[EasyRide] (http://easyride.us) is a real-time data platform to connect people for easy ridesharing. It shows the locations of available drivers and riders on a map and users can search for nearby drivers/riders. It also simulates the real-time driver/rider matching in the back end. ![Project Overview] (flask/app/static/images/overview.png)
The rideshare requests are engineered with the schema shown below. The drivers and riders are being matched based on their starting locations and destinations. ![Sample Data] (flask/app/static/images/sampledata.png)
![Data Pipeline] (flask/app/static/images/pipeline.png)
The following cluster configuration is used in this project:
- 4 m4.large for data ingestion using [Kafka] (http://kafka.apache.org/) and [Spark Streaming] (http://spark.apache.org/streaming/) for real-time processing.
- 4 m4.large for [Elasticsearch] (https://www.elastic.co/products/elasticsearch)
- 1 t2.micro for the font end using [flask] (http://flask.pocoo.org/)
A live demo of the project and the presentation slides can be found at [easyride.us] (http://easyride.us)
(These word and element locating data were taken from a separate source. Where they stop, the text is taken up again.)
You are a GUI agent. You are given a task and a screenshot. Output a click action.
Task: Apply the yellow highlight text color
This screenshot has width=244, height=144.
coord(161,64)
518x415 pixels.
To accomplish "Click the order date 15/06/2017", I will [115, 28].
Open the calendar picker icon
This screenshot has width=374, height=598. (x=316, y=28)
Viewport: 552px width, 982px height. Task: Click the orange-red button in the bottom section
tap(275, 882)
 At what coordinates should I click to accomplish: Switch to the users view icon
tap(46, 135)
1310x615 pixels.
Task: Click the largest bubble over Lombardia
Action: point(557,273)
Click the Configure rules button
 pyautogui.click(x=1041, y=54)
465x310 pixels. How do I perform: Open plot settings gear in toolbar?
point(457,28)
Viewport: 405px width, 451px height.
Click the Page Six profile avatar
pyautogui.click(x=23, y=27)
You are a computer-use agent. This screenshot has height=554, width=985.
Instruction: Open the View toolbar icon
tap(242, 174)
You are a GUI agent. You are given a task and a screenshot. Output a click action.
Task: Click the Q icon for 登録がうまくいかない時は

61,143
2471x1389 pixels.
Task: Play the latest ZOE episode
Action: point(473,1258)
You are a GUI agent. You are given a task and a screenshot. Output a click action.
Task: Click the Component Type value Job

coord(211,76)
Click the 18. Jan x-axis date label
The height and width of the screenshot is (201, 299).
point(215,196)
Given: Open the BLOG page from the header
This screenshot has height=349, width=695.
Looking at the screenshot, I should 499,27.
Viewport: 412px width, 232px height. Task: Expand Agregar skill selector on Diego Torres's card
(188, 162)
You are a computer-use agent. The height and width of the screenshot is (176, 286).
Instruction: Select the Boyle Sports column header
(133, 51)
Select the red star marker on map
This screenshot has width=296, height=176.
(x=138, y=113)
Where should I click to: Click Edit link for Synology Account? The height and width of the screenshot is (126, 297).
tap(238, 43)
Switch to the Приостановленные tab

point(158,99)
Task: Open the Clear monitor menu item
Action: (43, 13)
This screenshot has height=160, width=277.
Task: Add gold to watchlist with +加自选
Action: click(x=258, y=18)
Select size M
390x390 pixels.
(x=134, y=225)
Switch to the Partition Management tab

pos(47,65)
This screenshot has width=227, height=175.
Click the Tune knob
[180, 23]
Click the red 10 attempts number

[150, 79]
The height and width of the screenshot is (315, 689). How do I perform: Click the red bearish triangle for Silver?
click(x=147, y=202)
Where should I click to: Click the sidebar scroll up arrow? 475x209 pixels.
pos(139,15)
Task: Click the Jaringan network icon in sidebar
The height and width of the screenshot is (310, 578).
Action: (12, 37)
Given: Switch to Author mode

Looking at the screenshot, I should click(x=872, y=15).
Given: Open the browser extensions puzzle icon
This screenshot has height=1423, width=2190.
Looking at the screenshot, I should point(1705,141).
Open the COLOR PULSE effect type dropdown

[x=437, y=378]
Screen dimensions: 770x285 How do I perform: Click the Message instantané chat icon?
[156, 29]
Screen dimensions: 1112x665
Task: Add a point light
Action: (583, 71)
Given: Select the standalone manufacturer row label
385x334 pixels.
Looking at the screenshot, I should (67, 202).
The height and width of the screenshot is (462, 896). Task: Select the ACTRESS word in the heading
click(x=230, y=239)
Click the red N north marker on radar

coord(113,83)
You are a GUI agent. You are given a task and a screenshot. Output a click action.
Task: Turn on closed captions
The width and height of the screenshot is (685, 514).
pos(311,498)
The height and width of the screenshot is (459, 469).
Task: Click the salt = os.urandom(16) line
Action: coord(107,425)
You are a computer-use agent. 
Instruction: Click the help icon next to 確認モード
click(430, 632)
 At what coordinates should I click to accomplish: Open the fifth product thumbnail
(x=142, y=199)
- Start Spark on the Spark Cluster: $SPARK_HOME/sbin/start-all.sh
- Then start Spark Streaming job: spark-submit --class StreamProject --master spark://ip-172-31-2-139:7077 --jars target/scala-2.10/ride_messages-assembly-1.0.jar target/scala-2.10/ride_messages_2.10-1.0.jar
- Start Elasticsearch on the database cluster: sudo $ELASTICSEARCH_HOME/bin/elasticsearch &
- Create Elasticsearch database with specified index, type and properties
- Start kafka producer and simulation: ./simulation.sh
- Stop kafka producer and simulation: ./stop.sh